• _Selected excerpt_:
□ □ □

Ireland has been lucky, nay totally blessed, by its last two choices for the post of ‘President of Ireland.’

It was Mary Robinson who broke the mould into which British-Irish relations had settled so bitterly and deeply, when, as the first Irish head of State, she visited her British counterpart, way back in May 1993. She was to break possibly an even more significant pattern some weeks later during that year, when, on a visit to Belfast, she shook hands with then Sinn Féin leader Gerry Adams, who now has moved South and been elected to Dail Eireann.

Her Majesty Queen Elizabeth II

Our current President Mary McAleese, thankfully, continued along this barely worn pathway, first walked by Mary Robinson, to continue this contact with Buckingham Palace, developing this new friendly personal relationship, as part of her stated agenda to “build bridges between the two islands and among the communities of Ireland.

The ‘Trojan’ work of these two great leaders appears to have gone unnoticed however by our North Tipperary’s elected ‘Heads of State’ and other ‘Dignitaries’ charged with the development and tourism marketing of the of our town and county.

Thurles Town, Queen Elizabeth’s ancestral home, thus far, has not been included in the Queen’s up and coming May itinerary, despite the fact that the Rock of Cashel some 15 odd miles down the road, which has little comparative historical associations, is now assured inclusion.

□ □ □

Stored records

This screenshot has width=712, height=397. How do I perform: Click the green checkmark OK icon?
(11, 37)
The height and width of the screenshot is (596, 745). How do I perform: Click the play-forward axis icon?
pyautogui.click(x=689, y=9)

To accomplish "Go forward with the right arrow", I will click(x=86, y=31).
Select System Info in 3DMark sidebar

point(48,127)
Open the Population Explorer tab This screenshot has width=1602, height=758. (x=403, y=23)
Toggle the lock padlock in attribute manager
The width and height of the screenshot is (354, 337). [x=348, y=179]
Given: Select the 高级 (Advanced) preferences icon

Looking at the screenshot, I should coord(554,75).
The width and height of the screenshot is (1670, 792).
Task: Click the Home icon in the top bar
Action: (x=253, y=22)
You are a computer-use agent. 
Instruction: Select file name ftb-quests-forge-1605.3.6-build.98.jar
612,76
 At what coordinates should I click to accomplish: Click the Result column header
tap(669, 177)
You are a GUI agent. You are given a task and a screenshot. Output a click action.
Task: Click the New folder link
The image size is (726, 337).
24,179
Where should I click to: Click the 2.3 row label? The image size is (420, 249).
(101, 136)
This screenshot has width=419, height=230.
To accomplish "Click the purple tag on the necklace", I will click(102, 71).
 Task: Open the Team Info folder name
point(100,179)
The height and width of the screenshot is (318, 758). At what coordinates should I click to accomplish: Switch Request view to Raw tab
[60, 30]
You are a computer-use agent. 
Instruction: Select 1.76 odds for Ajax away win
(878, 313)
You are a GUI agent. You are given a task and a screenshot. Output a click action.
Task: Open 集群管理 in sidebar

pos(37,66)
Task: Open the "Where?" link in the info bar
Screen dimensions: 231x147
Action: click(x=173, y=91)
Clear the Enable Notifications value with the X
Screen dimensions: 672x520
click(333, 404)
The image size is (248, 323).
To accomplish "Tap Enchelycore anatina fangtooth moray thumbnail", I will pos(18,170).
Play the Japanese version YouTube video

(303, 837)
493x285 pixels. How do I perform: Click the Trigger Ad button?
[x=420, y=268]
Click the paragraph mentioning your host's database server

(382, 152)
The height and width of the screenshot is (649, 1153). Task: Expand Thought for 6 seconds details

□ □ □

• _Directives_:
**A)** In the passage on Irish presidents, which site is now assured inclusion in the Queen's May itinerary?
**B)** Put the stretch of the records from the line containing "Given: Select the" through the end of the records into a numbered list, leaving out blank lines.

• _Results by task_:
**A)** The Rock of Cashel.

**B)**
1. Given: Select the 高级 (Advanced) preferences icon
2. Looking at the screenshot, I should coord(554,75).
3. The width and height of the screenshot is (1670, 792).
4. Task: Click the Home icon in the top bar
5. Action: (x=253, y=22)
6. You are a computer-use agent. 
7. Instruction: Select file name ftb-quests-forge-1605.3.6-build.98.jar
8. 612,76
9.  At what coordinates should I click to accomplish: Click the Result column header
10. tap(669, 177)
11. You are a GUI agent. You are given a task and a screenshot. Output a click action.
12. Task: Click the New folder link
13. The image size is (726, 337).
14. 24,179
15. Where should I click to: Click the 2.3 row label? The image size is (420, 249).
16. (101, 136)
17. This screenshot has width=419, height=230.
18. To accomplish "Click the purple tag on the necklace", I will click(102, 71).
19.  Task: Open the Team Info folder name
20. point(100,179)
21. The height and width of the screenshot is (318, 758). At what coordinates should I click to accomplish: Switch Request view to Raw tab
22. [60, 30]
23. You are a computer-use agent. 
24. Instruction: Select 1.76 odds for Ajax away win
25. (878, 313)
26. You are a GUI agent. You are given a task and a screenshot. Output a click action.
27. Task: Open 集群管理 in sidebar
28. pos(37,66)
29. Task: Open the "Where?" link in the info bar
30. Screen dimensions: 231x147
31. Action: click(x=173, y=91)
32. Clear the Enable Notifications value with the X
33. Screen dimensions: 672x520
34. click(333, 404)
35. The image size is (248, 323).
36. To accomplish "Tap Enchelycore anatina fangtooth moray thumbnail", I will pos(18,170).
37. Play the Japanese version YouTube video
38. (303, 837)
39. 493x285 pixels. How do I perform: Click the Trigger Ad button?
40. [x=420, y=268]
41. Click the paragraph mentioning your host's database server
42. (382, 152)
43. The height and width of the screenshot is (649, 1153). Task: Expand Thought for 6 seconds details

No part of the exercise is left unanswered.